Tuition fees in the Czech Republic and Slovakia are comparable. If some foreigner is studying in Slovakia or Czech Republic in the local language, the studies are free of charge. Studies in the English language are possible for the most of programs: from aeronautics to mechanical engineering up to medicine or pharmacy (some programs are available even in German, French, or Hungarian).
The cheapest programs in Slovakia cost only 1500€ (for managerial programs), and most of the other programs cost 2500-4000€ per year (bachelor studies take 3 years, master studies take 2 years). The most expensive are programs like pharmacy (7500€ per year), general medicine, or dental medicine (up to 11.000€ per year).
As per portal studyin.cz, aggregator of all study programs in the Czech Republic, the tuition fees range from 0€ to 23000€. The most expensive are medical programs. Tuition fees for economics or IT programs are usually 2500-4000€ per year. Again, a bachelor’s is 3 years, and a master’s is 2 years.
Cost of living
The cost of living depends on the living style. Students have the advantage of various discounts and offers of dormitories. Dormitory prices for international students are approximately 80-130€ per one month, while private apartments (shared apartments) may cost around 150-180€ per month. Food expenses could be around 150-200€, canteen food is discounted for students. The monthly pass for students is around 10-12€ per month. Services, such as hairdressers or gyms will be more expensive in big cities like Bratislava or Kosice. With a budget of 500€, one will not have any problem surviving anywhere in Slovakia.
The cost of living in the Czech Republic will be comparable. A budget of 350€ is considered as a minimum, with a budget of 600-700€ it is possible to cover all expenses comfortably (single apartment, food, travel, free time activities, etc). The budget for living in bigger cities like Prague, Brno, or Pilsen could be more expensive.
Czech universities have longer traditions and positions in rankings. There are 3 universities in the TOP 500 universities according to QS Ranking (2023): Charles University in Prague (288th), the University of Chemistry and Technology, Prague (358th), and the Czech Technical University in Prague.

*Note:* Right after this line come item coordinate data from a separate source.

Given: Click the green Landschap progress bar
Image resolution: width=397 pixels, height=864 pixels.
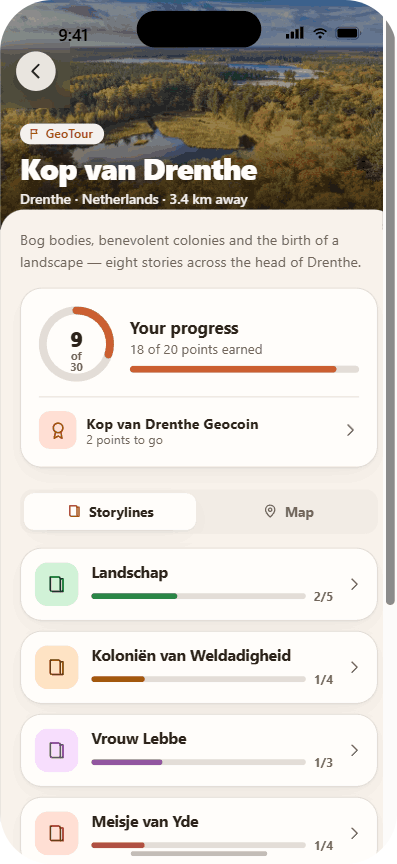Looking at the screenshot, I should [x=198, y=596].
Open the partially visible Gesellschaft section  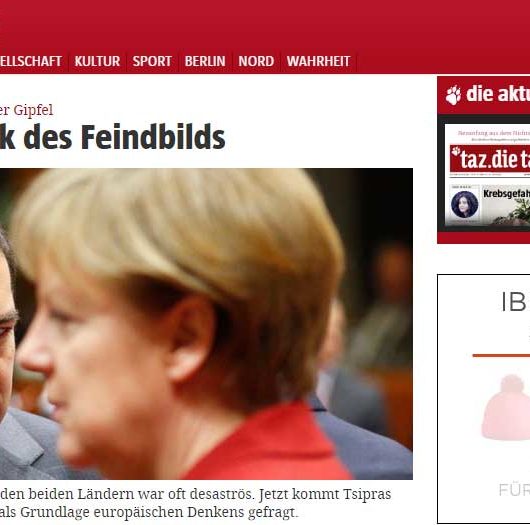31,62
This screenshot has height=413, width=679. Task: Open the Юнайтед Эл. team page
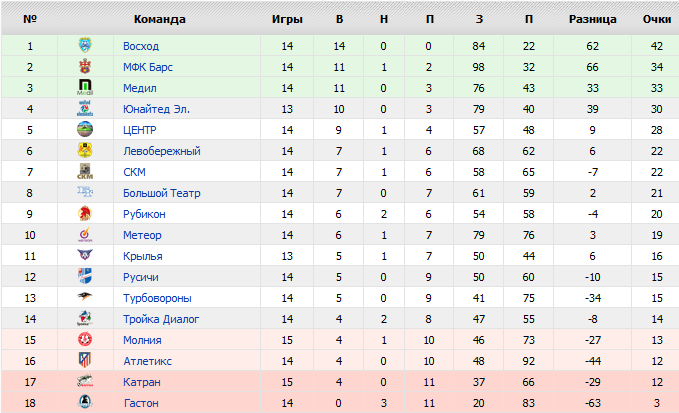pos(156,109)
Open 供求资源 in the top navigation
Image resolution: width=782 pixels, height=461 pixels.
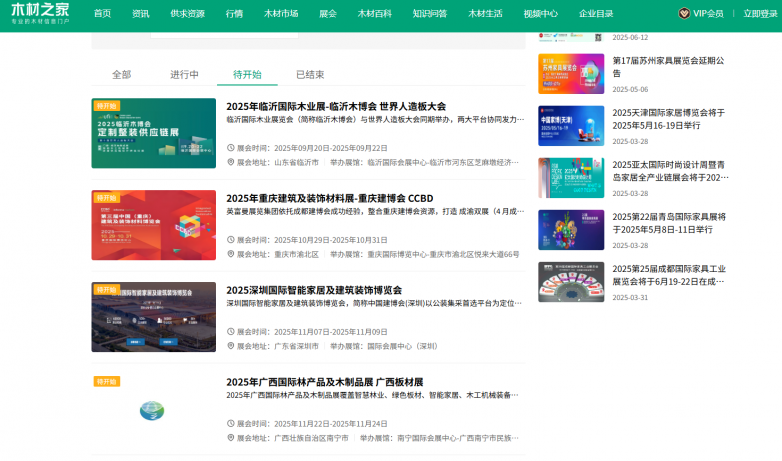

There are also the following universities in the TOP 1000 list: Masaryk University (551st), Palacky University in Olomouc (651st), Brno University of Technology (701st), University of South Bohemia (701st), the Czech University of Life Science in Prague (801st), Mendel University in Brno (801st) and the Technical University of Olomouc (801st).
Slovakia has the following universities among the TOP 1000 universities as per QS ranking (2023): the University of Pavel Jozef Safaraik (701st) the Comenius University (701st), the Technical University of Kosice (801st), the Slovak Technical University in Bratislava (801st), University of Zilina (801st),
Both Slovakia and the Czech Republic allow students to work during their studies. Students can work up to 20 hours per week (80 hours per month). Students in Slovakia and the Czech Republic can also run a business (sole trading license or private liability company – S.r.o). A residence permit is required in both cases. The basic rule is that foreigners and local students should have the same treatment and rules as per law.